PARIS
Paris. Après avoir fait étape à Florence puis Bologne, le cabinet des dessins Jean-Bonna des Beaux-Arts de Paris s’arrête dans la Rome baroque.
Véritable centre de gravité créatif à partir de la seconde moitié du XVIe siècle, Rome est alors le conservatoire des références antiques et renaissantes, l’épicentre de la contre-réforme à l’initiative de l’Église catholique, mais aussi le lieu d’expérimentations artistiques laissant libre cours à l’expressivité des figures et à l’exagération du mouvement.
Trente-cinq dessins témoignent de ce foisonnement plastique, entre liberté du trait, références « michelangelesques » et piété religieuse. Si les grands artistes présentés ici (Salvator Rosa, Cavalier d’Arpin, Pierre de Cortone, Gian Lorenzo Bernini, dit Le Bernin) ont tous en commun la recherche du mouvement et de l’illusion de vivacité, les moyens pour y parvenir sont bien différents d’une feuille à l’autre.
# # # #
CONSIGNE 1
Recopiez le passage de l'article sur la Rome baroque qui commence par les mots « Véritable centre de » et se termine par « feuille à l’autre. ».
CONSIGNE 2
Répondez aux questions suivantes d'après l'article sur la Rome baroque.
(a) Dans quelles villes le cabinet des dessins Jean-Bonna a-t-il fait étape avant Rome ?
(b) À partir de quelle période Rome devient-elle un centre de gravité créatif ?
(c) Combien de dessins sont présentés ?
La liste qui suit provient d'une autre source que l'article.

DONNÉES FOURNIES
# # # #
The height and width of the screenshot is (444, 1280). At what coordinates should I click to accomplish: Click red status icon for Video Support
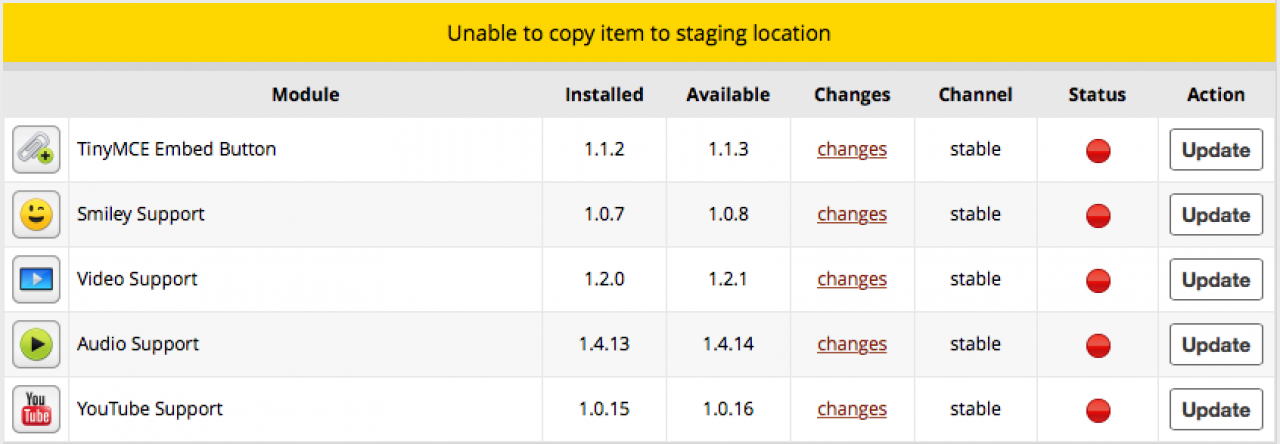click(x=1098, y=280)
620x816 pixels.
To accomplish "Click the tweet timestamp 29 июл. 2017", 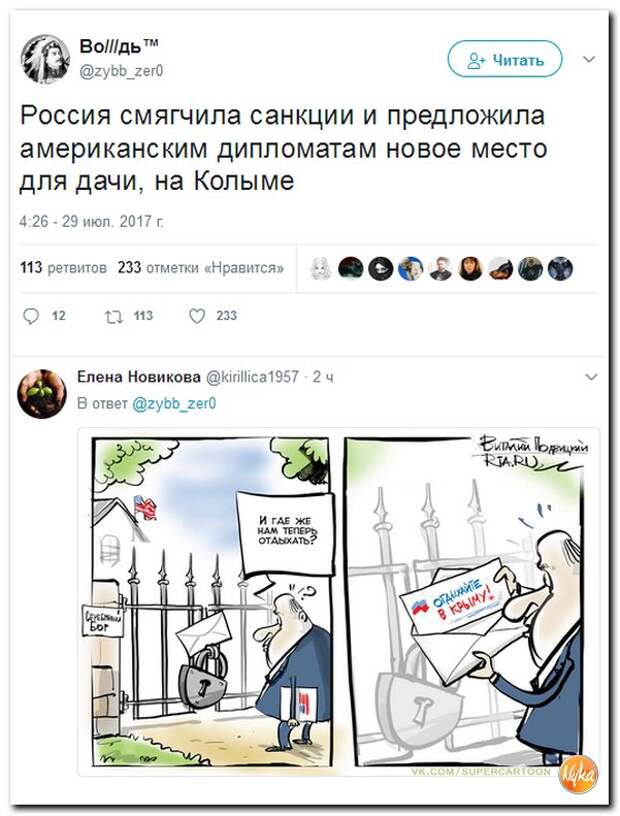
# # # #
RÉPONSE ATTENDUE 1
Véritable centre de gravité créatif à partir de la seconde moitié du XVIe siècle, Rome est alors le conservatoire des références antiques et renaissantes, l’épicentre de la contre-réforme à l’initiative de l’Église catholique, mais aussi le lieu d’expérimentations artistiques laissant libre cours à l’expressivité des figures et à l’exagération du mouvement.
Trente-cinq dessins témoignent de ce foisonnement plastique, entre liberté du trait, références « michelangelesques » et piété religieuse. Si les grands artistes présentés ici (Salvator Rosa, Cavalier d’Arpin, Pierre de Cortone, Gian Lorenzo Bernini, dit Le Bernin) ont tous en commun la recherche du mouvement et de l’illusion de vivacité, les moyens pour y parvenir sont bien différents d’une feuille à l’autre.

RÉPONSE ATTENDUE 2
(a) À Florence puis à Bologne.
(b) À partir de la seconde moitié du XVIe siècle.
(c) Trente-cinq.